GEOMETRIC METHOD FOR CONSTRUCTING THE BASIS OF THE DISCRETE ELEMENT H32

Abstract

This work examines serendipity finite elements (SFEs), which emerged in the late 1960s as an ingenious modification of Lagrangian two- and three-dimensional elements through the removal of internal interpolation nodes. The basis functions of serendipity finite elements found in the literature are referred to as standard functions. These functions are well-suited for the task of isoparametric mapping of a square into an arbitrary quadrilateral; however, the interpolation quality of standard bases is not always flawless. All standard bases of serendipity finite elements, except for the bilinear one, have disadvantages. The construction of SFE basis functions, in addition to traditional methods of matrix analysis, can also be performed using the Taylor series procedure. Unfortunately, polynomials created by both methods for higher-order elements exhibit certain drawbacks: an excessive number of multiple zeros at interpolation nodes (rigid model) and negative values when distributing uniform body forces among the nodes (unnatural distribution).
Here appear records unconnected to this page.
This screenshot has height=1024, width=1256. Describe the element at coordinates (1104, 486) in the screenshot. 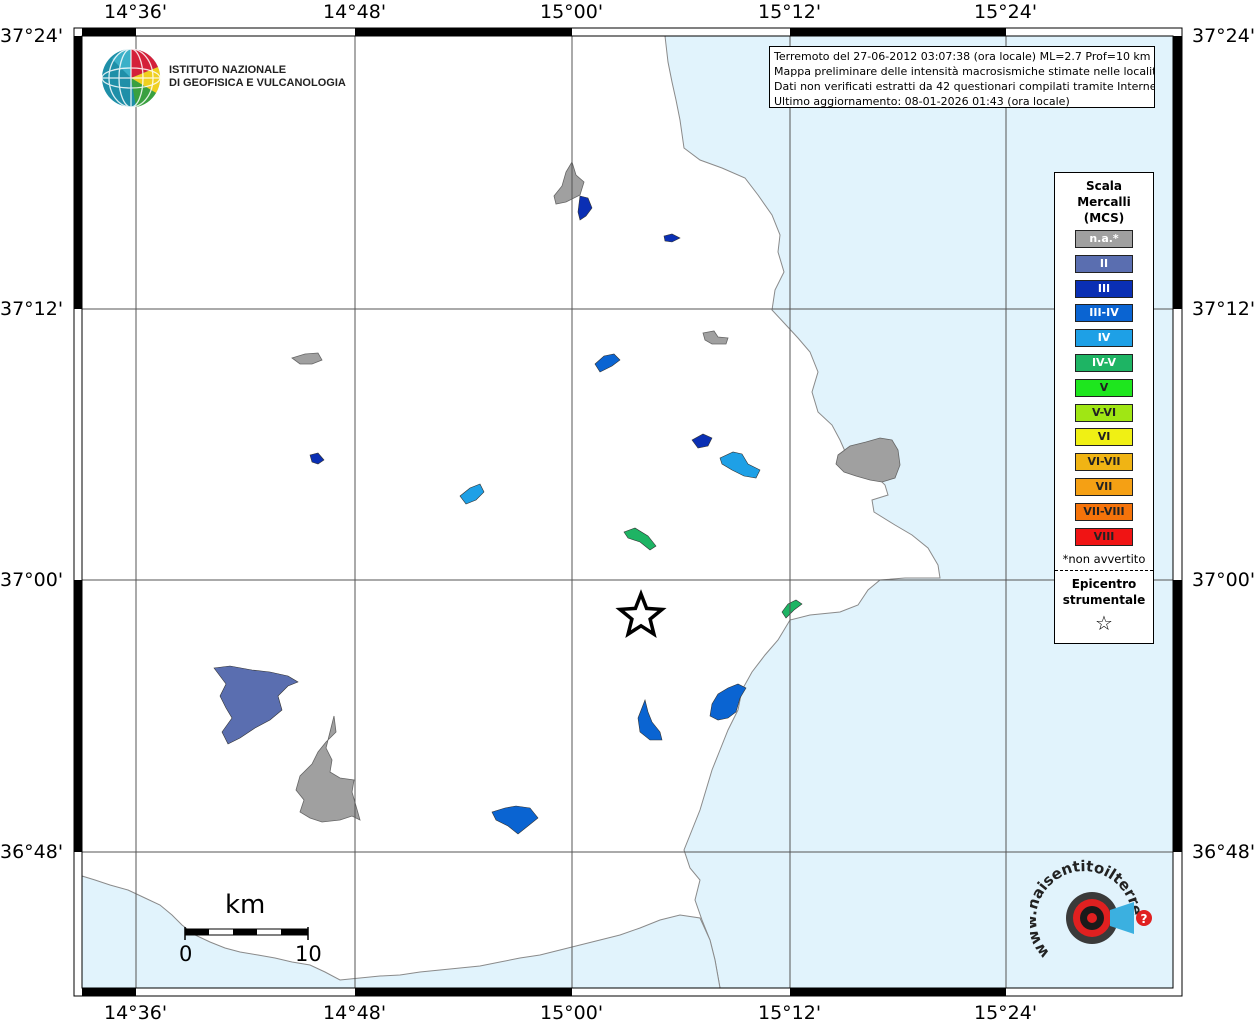

I see `legend-item-vii: VII` at that location.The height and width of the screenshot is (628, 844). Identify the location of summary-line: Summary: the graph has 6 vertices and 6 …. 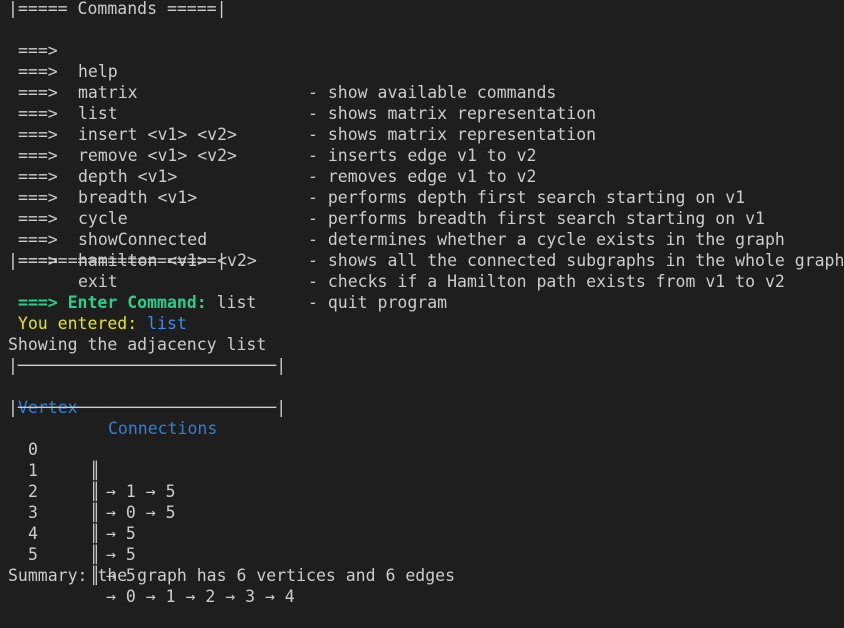
(232, 576).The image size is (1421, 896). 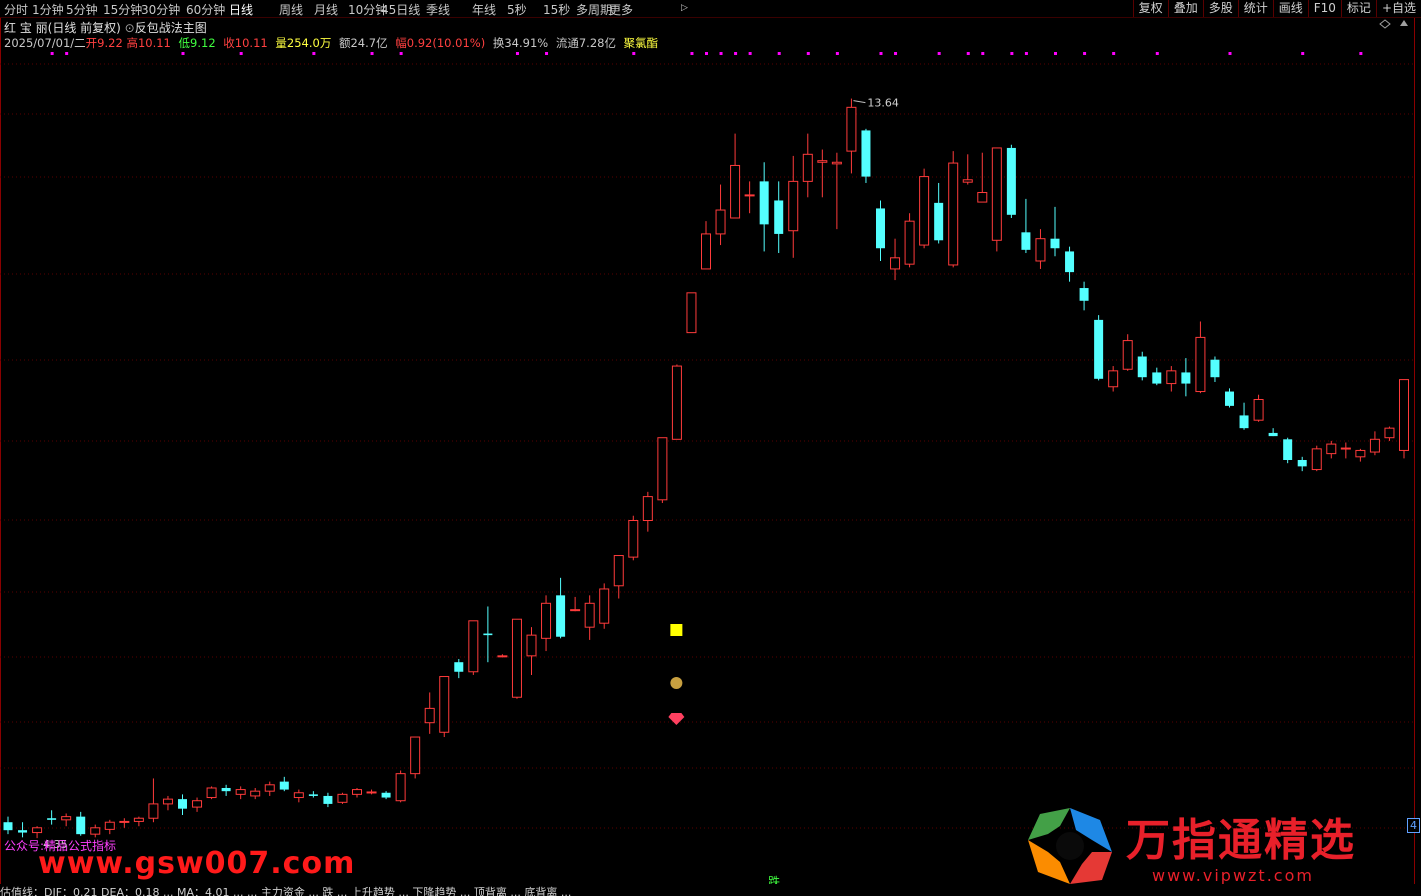 I want to click on toolbar-button-6: 标记, so click(x=1358, y=8).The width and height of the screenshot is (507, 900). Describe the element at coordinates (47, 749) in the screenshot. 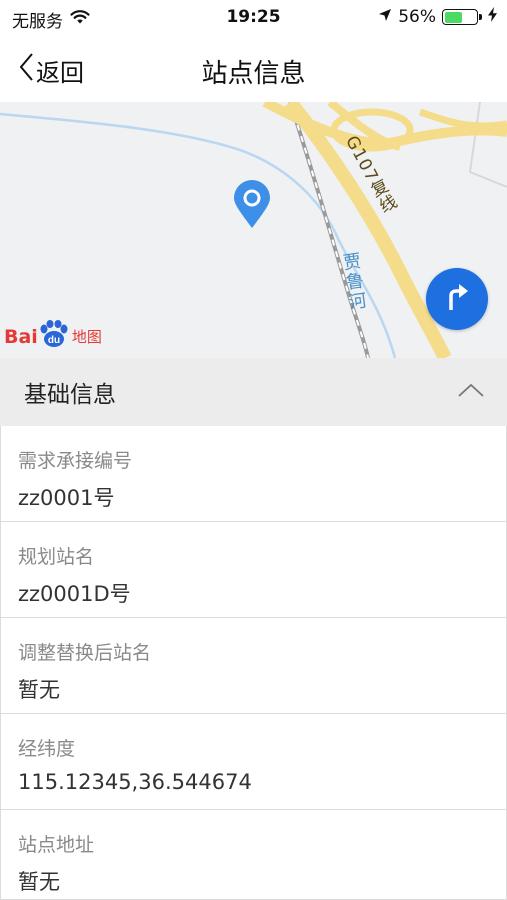

I see `field-label: 经纬度` at that location.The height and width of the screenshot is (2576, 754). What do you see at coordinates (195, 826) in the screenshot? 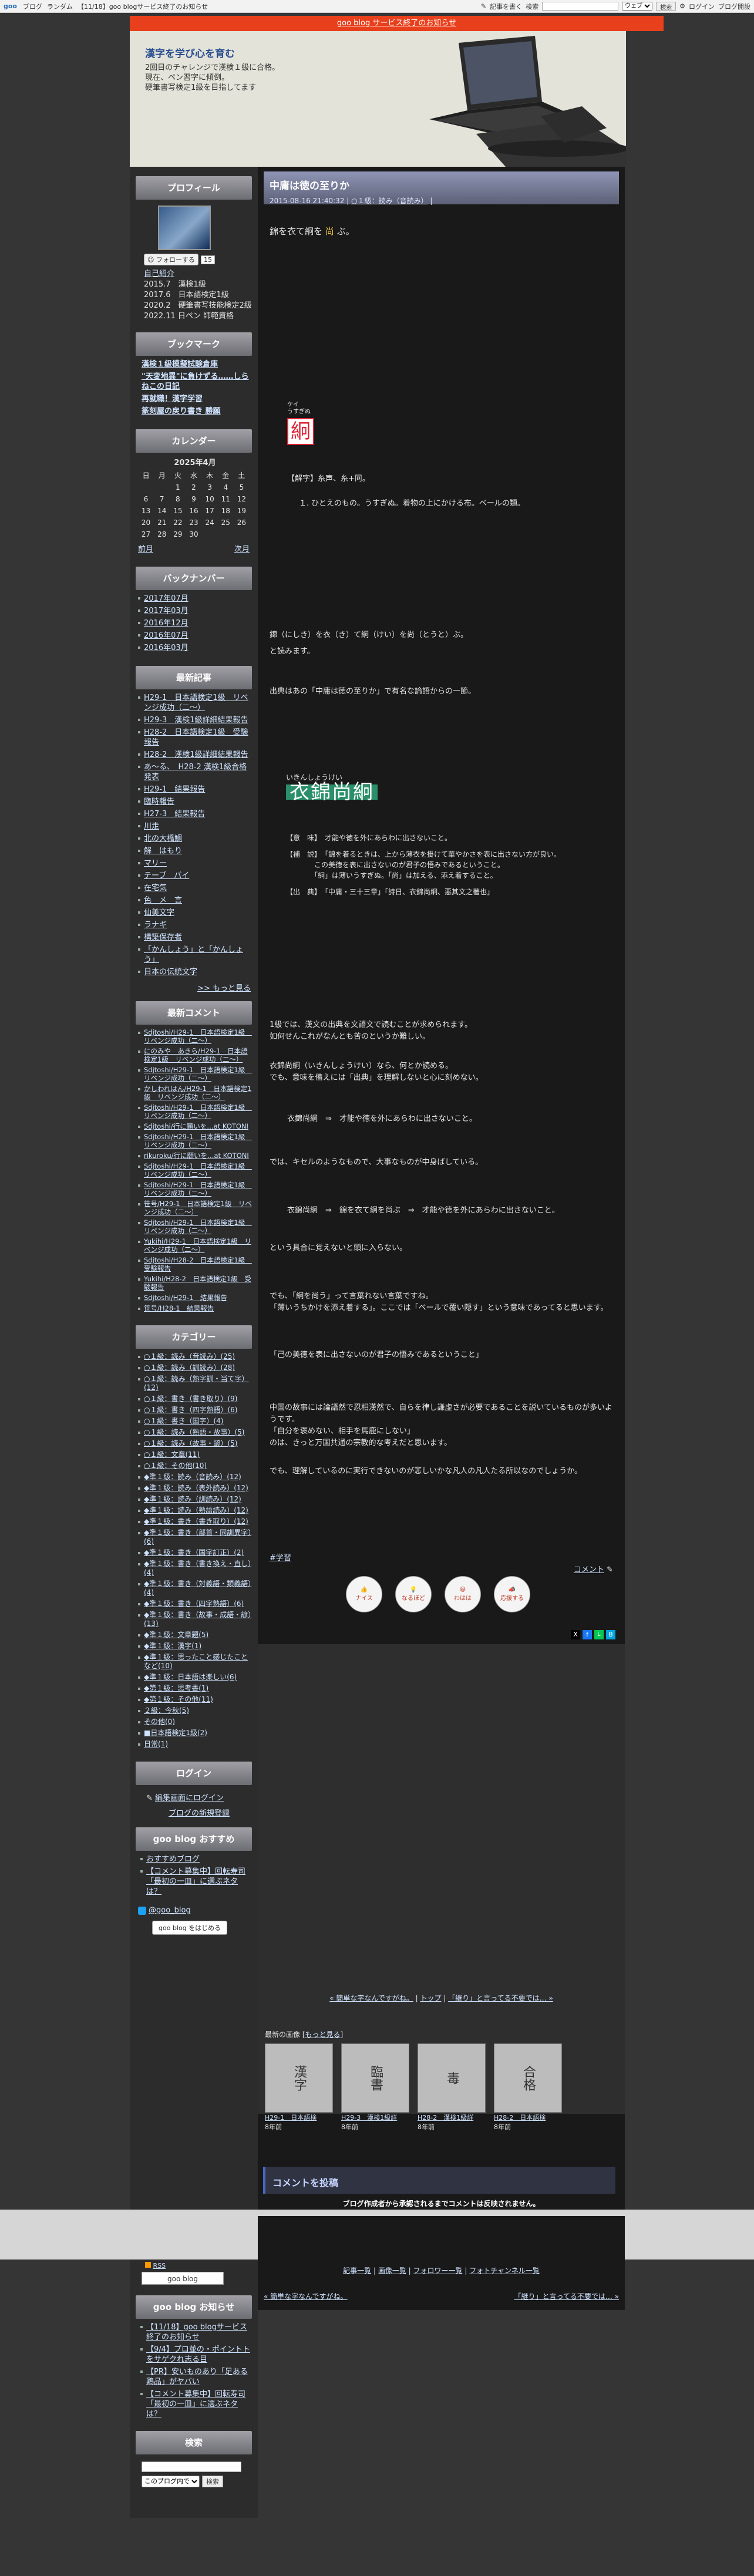
I see `recent-post-item: 川走` at bounding box center [195, 826].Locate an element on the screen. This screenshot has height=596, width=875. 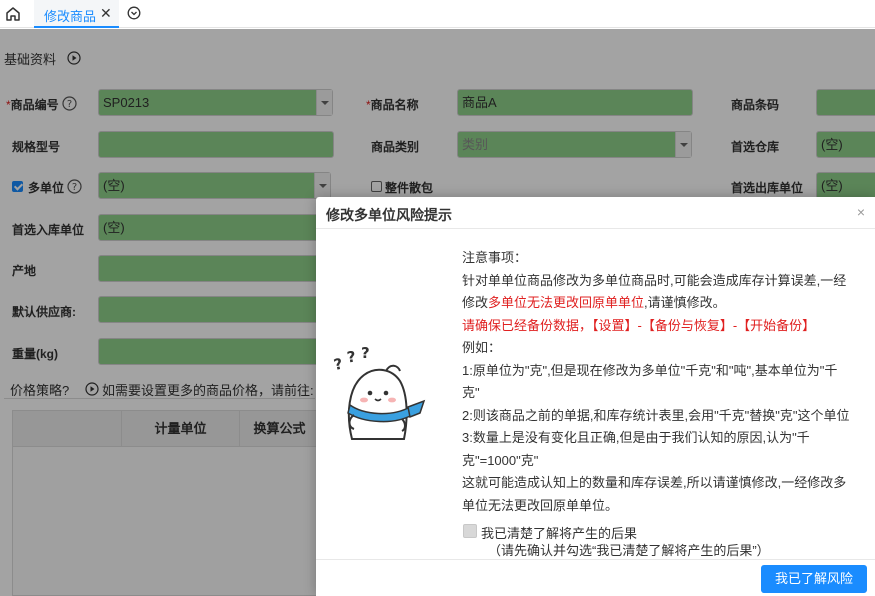
backup-reminder: 请确保已经备份数据，【设置】-【备份与恢复】-【开始备份】 is located at coordinates (657, 326).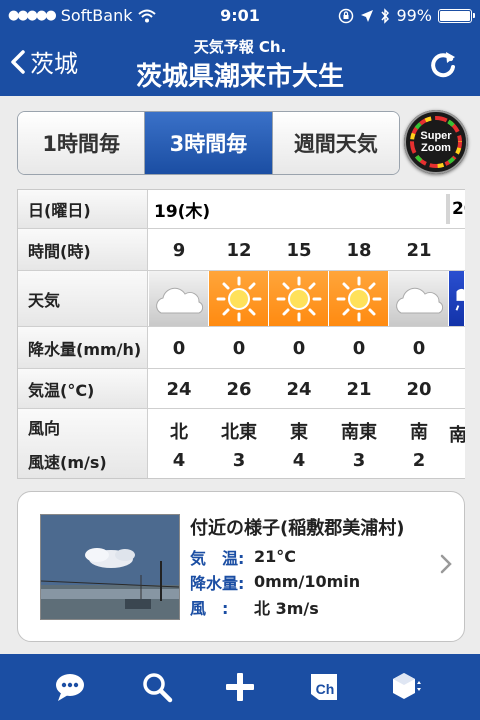 This screenshot has width=480, height=720. Describe the element at coordinates (436, 136) in the screenshot. I see `super-zoom-line1: Super` at that location.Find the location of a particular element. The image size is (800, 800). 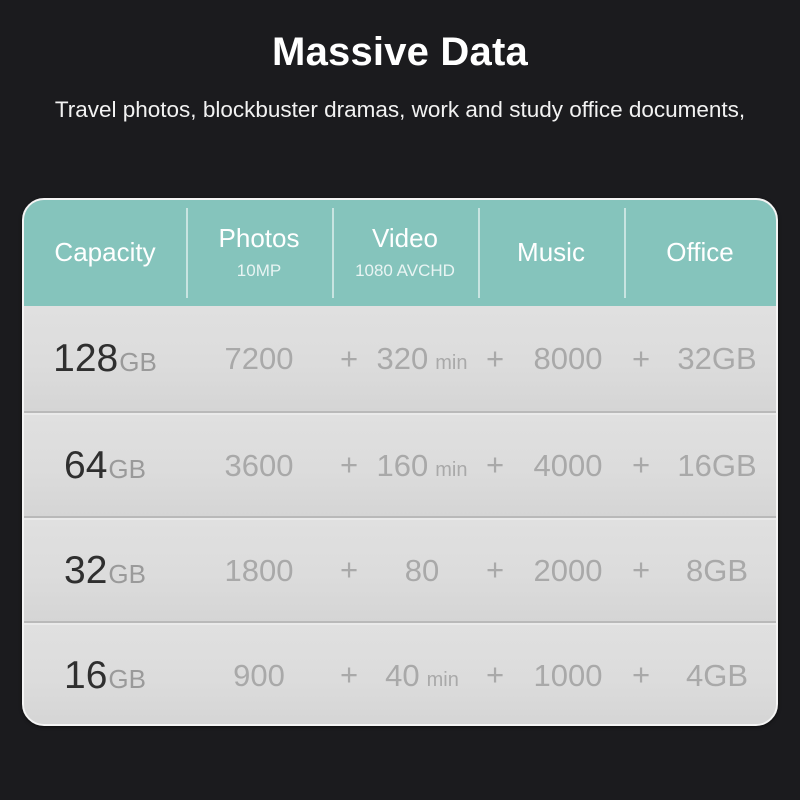

cell-capacity: 32 GB is located at coordinates (105, 570).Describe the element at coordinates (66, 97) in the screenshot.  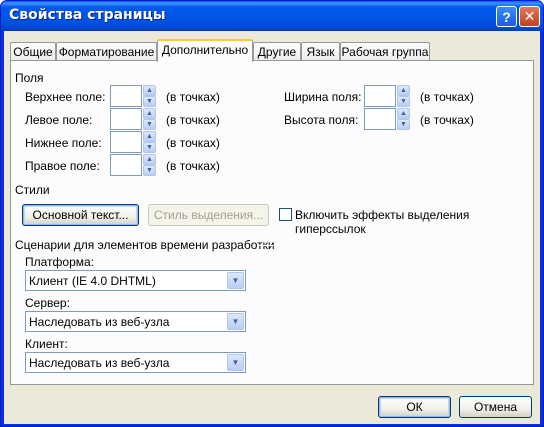
I see `top-margin-label: Верхнее поле:` at that location.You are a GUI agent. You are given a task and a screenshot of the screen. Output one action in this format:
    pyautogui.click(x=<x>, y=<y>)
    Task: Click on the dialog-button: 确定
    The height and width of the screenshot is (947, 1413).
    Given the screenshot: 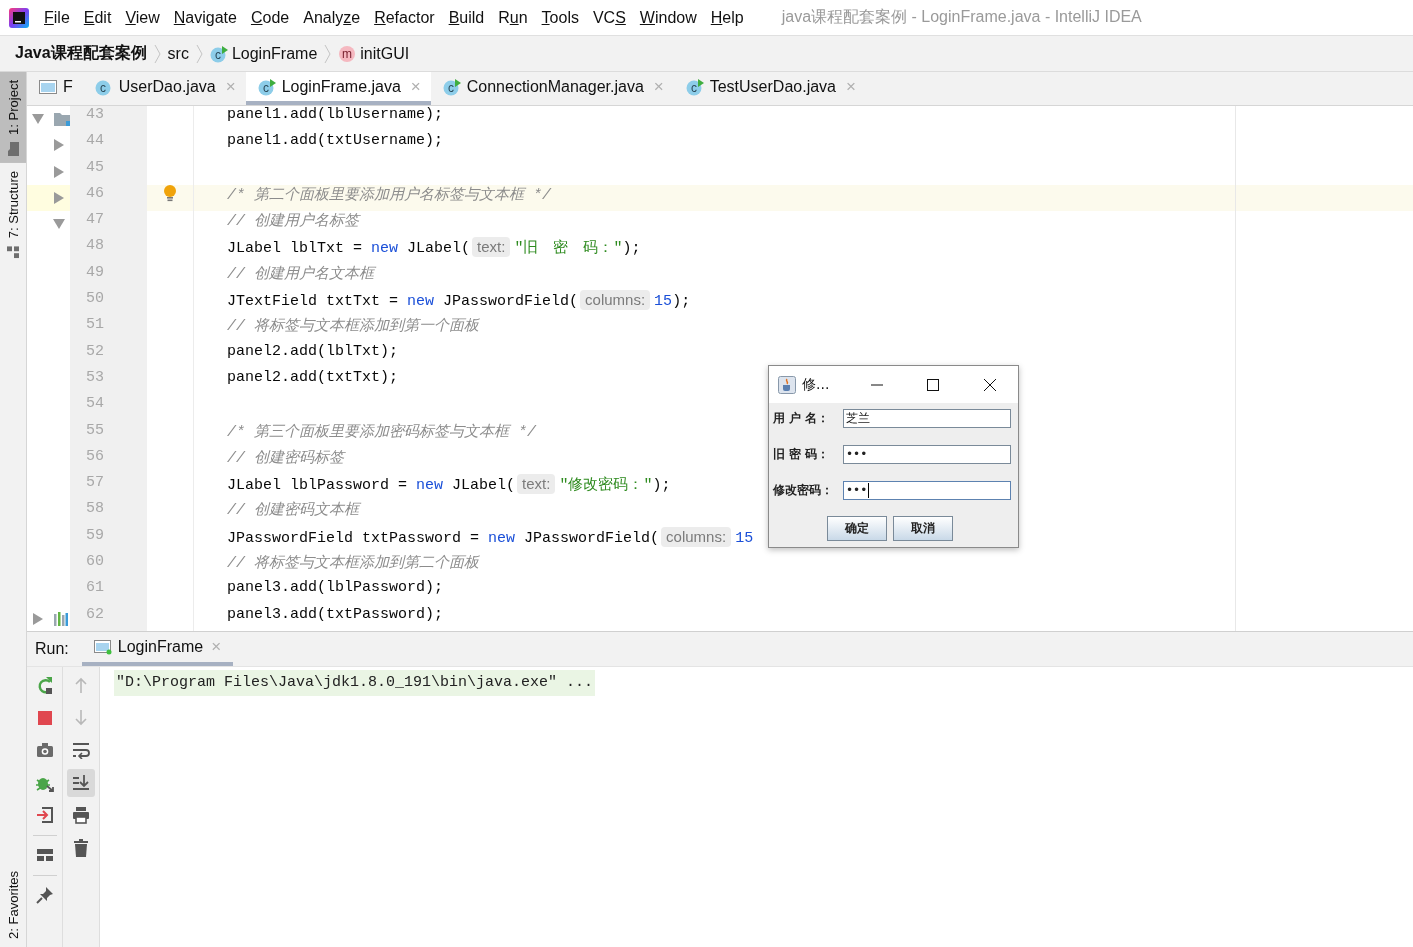 What is the action you would take?
    pyautogui.click(x=856, y=528)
A relevant issue in serendipity interpolation is the development of methods for constructing alternative higher-order bases that are free from these drawbacks. The existence of such bases was proven in the early 1980s. The specific nature of serendipity models requires abandoning the Taylor procedure, which is based on one-dimensional Lagrangian interpolation traditions. Only for first- and second-order elements do the results of both approaches coincide. Complex problems of higher-order SFEs are better addressed using methods of applied geometry. Using the example of a three-dimensional finite element with 32 nodes, the deficiencies of the Taylor interpolation procedure are analyzed. A geometric method for eliminating the shortcomings of the classical basis is proposed. The advantages of geometric construction of SFEs are undeniable – it enables the creation of alternative bases that are free from the limitations of standard bases. Moreover, successful geometric design makes it possible to optimize bases for improved interpolation and computational performance.

Key words: serendipity finite elements, interpolation, geometric construction, Taylor procedures, three-dimensional finite element, alternative higher-order basis.